Take the lines below from the first through the one that contains "Given: Open the WeChat social icon" and copy them exactly.

== Segment start ==

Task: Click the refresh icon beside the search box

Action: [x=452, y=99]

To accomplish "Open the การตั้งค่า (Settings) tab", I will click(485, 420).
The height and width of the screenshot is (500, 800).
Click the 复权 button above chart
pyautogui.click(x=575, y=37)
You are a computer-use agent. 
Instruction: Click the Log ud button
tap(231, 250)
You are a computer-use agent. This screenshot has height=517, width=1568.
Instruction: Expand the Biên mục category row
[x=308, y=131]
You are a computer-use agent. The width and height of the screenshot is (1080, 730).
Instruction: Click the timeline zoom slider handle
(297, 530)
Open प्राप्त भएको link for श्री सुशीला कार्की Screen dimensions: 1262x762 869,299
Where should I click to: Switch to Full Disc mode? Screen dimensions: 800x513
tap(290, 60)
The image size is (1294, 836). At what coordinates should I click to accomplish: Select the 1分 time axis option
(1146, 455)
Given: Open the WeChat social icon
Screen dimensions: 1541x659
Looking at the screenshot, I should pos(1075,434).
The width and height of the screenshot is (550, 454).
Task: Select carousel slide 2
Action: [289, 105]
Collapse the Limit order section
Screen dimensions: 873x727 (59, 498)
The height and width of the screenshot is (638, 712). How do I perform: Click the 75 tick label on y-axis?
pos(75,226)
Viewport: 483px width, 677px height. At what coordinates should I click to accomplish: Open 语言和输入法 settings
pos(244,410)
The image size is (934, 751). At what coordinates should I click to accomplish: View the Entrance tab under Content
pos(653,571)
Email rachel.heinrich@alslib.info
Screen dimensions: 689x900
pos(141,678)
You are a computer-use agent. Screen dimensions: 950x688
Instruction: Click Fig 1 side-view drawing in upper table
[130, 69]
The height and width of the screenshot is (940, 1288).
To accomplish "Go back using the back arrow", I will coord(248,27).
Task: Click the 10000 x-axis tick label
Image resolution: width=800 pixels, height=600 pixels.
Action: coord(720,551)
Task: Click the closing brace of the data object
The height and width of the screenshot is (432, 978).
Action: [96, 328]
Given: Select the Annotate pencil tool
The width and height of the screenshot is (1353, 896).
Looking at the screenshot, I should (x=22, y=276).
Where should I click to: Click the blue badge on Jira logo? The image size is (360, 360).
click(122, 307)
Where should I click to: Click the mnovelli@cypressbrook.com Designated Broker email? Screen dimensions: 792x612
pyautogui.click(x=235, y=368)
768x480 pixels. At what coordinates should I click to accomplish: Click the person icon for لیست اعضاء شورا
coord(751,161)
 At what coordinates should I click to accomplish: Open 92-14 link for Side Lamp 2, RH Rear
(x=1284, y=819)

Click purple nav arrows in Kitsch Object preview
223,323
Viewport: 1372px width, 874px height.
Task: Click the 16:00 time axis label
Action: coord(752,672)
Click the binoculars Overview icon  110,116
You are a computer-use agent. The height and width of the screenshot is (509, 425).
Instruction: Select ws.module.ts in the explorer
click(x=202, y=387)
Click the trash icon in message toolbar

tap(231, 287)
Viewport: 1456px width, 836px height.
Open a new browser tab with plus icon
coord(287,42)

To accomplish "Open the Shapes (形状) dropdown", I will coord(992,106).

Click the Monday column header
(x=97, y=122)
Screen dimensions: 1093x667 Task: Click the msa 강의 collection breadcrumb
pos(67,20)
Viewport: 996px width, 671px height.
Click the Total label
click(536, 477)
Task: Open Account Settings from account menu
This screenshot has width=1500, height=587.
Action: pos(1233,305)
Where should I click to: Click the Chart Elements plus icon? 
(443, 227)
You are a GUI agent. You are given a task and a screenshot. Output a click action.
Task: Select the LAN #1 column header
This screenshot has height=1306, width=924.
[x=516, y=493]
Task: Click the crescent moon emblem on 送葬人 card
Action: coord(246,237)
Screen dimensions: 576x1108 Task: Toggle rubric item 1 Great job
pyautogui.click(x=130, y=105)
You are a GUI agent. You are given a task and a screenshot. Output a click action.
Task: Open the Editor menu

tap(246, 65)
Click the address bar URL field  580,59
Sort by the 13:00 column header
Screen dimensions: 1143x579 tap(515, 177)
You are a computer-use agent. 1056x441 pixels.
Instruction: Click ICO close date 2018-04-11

== Segment end ==

EXERCISE OUTPUT:
Task: Click the refresh icon beside the search box

Action: [x=452, y=99]

To accomplish "Open the การตั้งค่า (Settings) tab", I will click(485, 420).
The height and width of the screenshot is (500, 800).
Click the 复权 button above chart
pyautogui.click(x=575, y=37)
You are a computer-use agent. 
Instruction: Click the Log ud button
tap(231, 250)
You are a computer-use agent. This screenshot has height=517, width=1568.
Instruction: Expand the Biên mục category row
[x=308, y=131]
You are a computer-use agent. The width and height of the screenshot is (1080, 730).
Instruction: Click the timeline zoom slider handle
(297, 530)
Open प्राप्त भएको link for श्री सुशीला कार्की Screen dimensions: 1262x762 869,299
Where should I click to: Switch to Full Disc mode? Screen dimensions: 800x513
tap(290, 60)
The image size is (1294, 836). At what coordinates should I click to accomplish: Select the 1分 time axis option
(1146, 455)
Given: Open the WeChat social icon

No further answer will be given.